私の会派の幹事長が一般質問をする日だな、ということで頭がいっぱいになっていましたが、世間はバレンタインデーだったのでした

恋人にもプレゼントをあげる気がまったくなかった私は、会派控え室で同僚議員にチョコを配っている倉田れいかさんを見てハッとしました。

ああ、可愛らしい女性はここが違うのか、としみじみ…(苦笑)

同じ会派の男性議員さんが「わーい、倉田さん、ありがとう」と言う声を聞きつつ。

う~む、まずいぞ、これは見ないふり、聞こえないふりをするしかないと思いまして。
「さぁて、予算、予算…」と独り言を言いながら、予算書に目を落として極力周囲を見ないようにしながら、バレンタインの1日を過ごしました

そんなバレンタインデーでしたが、幹事長は一般質問で、福祉の部分でちゃんと私の思いを取り入れた質問をしてくださったので、嬉しい1日でもありました。

保育園の民間委託は行政のスリム化ばかりが先行しているのではないか。
当事者の気持ちを取り入れながら合意形成することを「協働」というのではないか。
区は、「NPOとの協働指針」で、協働について「住民と行政の共通の領域において共通の目的を達成するため、課題解決に向けて主体性をもって自発的に、かつ互いに対等なものとして尊重しあいながら協力しあう状態」と定義している。
(素晴らしい定義ですねぇ・・・。)

これは組織体をなさない区民にも適用されるのか。

適用されるならばどんな具体例があるのか。

保育園の保護者との関係ではどうだったのか。

そして、行政のスリム化、民間の活用と言われる中で、憲法25条の「健康で文化的な最低限度の生活」を保障するための「公」の責任の範囲はどこまでなのか。区民に方針を示すべきではないのか。

というようなことを、幹事長が言ってくださいました。

それに対して区の答弁。

NPOとの協働指針で示した「協働」は、区民一人一人にも適用される。
協働の具体例としては、町会・自治会との関係や地区区民館の運営、避難拠点運営連絡会やPTAなどがある。

保育園についても、「保育を良いものにする」という目的は共通するから、保護者との合意形成には努めてきたが、事業者選定は契約に結びつくので区が主体的な役割を担うべきと考えている。
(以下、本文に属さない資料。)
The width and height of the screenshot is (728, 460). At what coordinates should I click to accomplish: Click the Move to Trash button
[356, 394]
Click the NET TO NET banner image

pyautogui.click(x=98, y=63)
区とサービス提供者の責任の範囲を明確にし、サービスの質を確保するためのチェック体制の整備など、公的役割を果たしていく。

以上が答弁。


前から私が気になっているのは、「協働」はどういう状態を指すのか、ということです。

今回、答弁での具体例の中で、例えば「町会・自治会が掲示板にポスター掲示の協力をしてくれること」というのを挙げていたのですが、それって、なんだか、どちらかというと、協働というよりは業務委託じゃないですか

そうなると逆に、市民側からの事業提案を受け入れるしくみはあるのかな、という疑問が生まれるし。

行政が決定したレールに乗ってもらうことを協働と呼ぶようになってしまうと、信頼関係よりもむしろ市民を安い労働力と捉えかねないという危惧を持ちます。

まあでもこれは、練馬区だけの問題ではなく、日本社会全体の問題でしょう。
行政の役割と市民のあり方、協働とはそもそも何なのか。

時間をかけて考えていきたいと思います。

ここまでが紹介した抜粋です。